Introducing a 10 per cent capital gains tax would reduce New Zealand house prices by 10.9 per cent and lead to a higher rate of home ownership, according to a leading bank economist.
The Government's tax working group, headed by former Finance Minister Sir Michael Cullen, ran a two-month public consultation between March and April this year.
In September, the group will release an interim report before issuing their final recommendations next February.
The working group is interested in whether changes to the tax system would affect house prices and Westpac chief economist Dominick Stephens, writing in the bank's latest bulletin, said the answer was a "definite yes".
Property prices in New Zealand are "profoundly affected" by the tax system, Stephens said.
"It follows that changing the tax system would change property prices."
In New Zealand, property is more lightly taxed than other forms of investment, he said.
Treasury and the IRD estimate that property investors pay 29.4 per cent of their after-inflation returns in tax, whereas bank depositors and owners of dividend-paying shares pay 55.7 per cent.
This is mainly because income from investments is taxed, whereas capital gains are tax free, Stephens said.
Bank deposits yield only income, and are therefore taxed heavily. By contrast, property investments return little in the way of taxable net income and more in the way of capital gain, which is tax free. The "kicker" is the fact that expenses, including mortgage interest, are tax deductible, he said.
"This feature of the tax system is especially useful for property investors, who find it easier to borrow against their investments than other businesses," Stephens said.
"Landlords' debt loadings can be so high that their expenses outweigh their rental income, meaning they can declare zero or negative taxable income. Meanwhile, they can collect tax-free capital gains," Stephens said.
"Naturally, this has made property investment incredibly popular. And that popularity has been one factor pushing house prices higher.
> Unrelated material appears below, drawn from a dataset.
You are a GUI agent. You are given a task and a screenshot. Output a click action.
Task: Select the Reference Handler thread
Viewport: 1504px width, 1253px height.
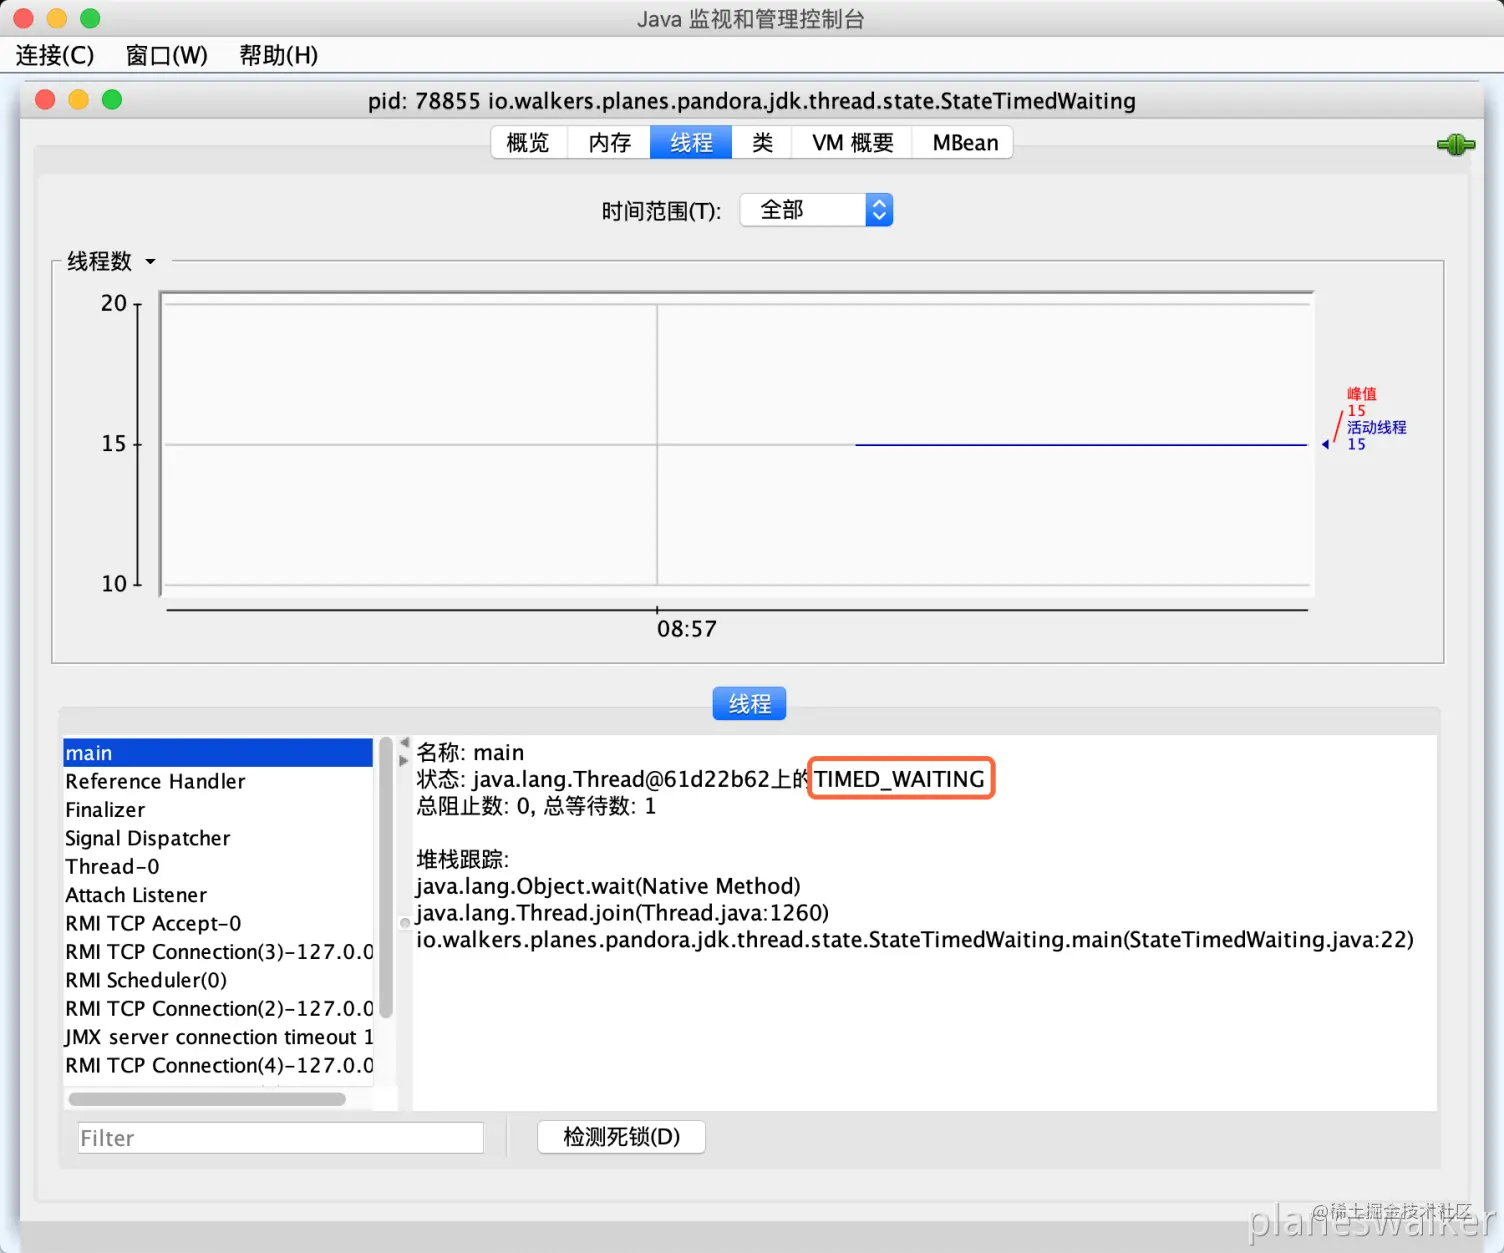tap(155, 781)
The tax advantages of property investment have been factored into the price of property."
Another quirk of New Zealand's tax system is that property investors enjoy more favourable tax treatment than heavily indebted owner-occupiers/first-home buyers.
Property investors enjoy tax deductions for mortgage interest and property maintenance, whereas owner-occupiers do not.
"This boosts the amount property investors are willing to pay for property," he said.
Consequently, fewer aspiring owner-occupiers are willing or able to outbid aspiring investors to secure a dwelling. Not surprisingly, after the tax rules granting landlords this advantage were introduced in the early 1990s, New Zealand's home ownership rate fell.
"If the tax system has affected the price of property and the rate of home ownership in New Zealand, it stands to reason that further changes to the tax system could once again alter both," Stephens said.
The tax working group is considering the possibility of a capital gains tax that would exempt the family home, but would apply to other properties including rentals.
This extra expense would decrease the amount an investor could pay for a property while still realising a profit. With fewer landlords, rents would rise. And with investors willing to pay less for a property, more auctions/tenders would be won by aspiring first-home buyers and the rate of home ownership would rise.
Data out last week showed New Zealand house prices have set a new national price record of $562,000, up 5 per cent or $27,000 annually, driven by strong growth in areas like Tasman. But Auckland prices continue to fall, down 1.3 per cent from $862,800 to $852,000 in the year to May, with volumes also down.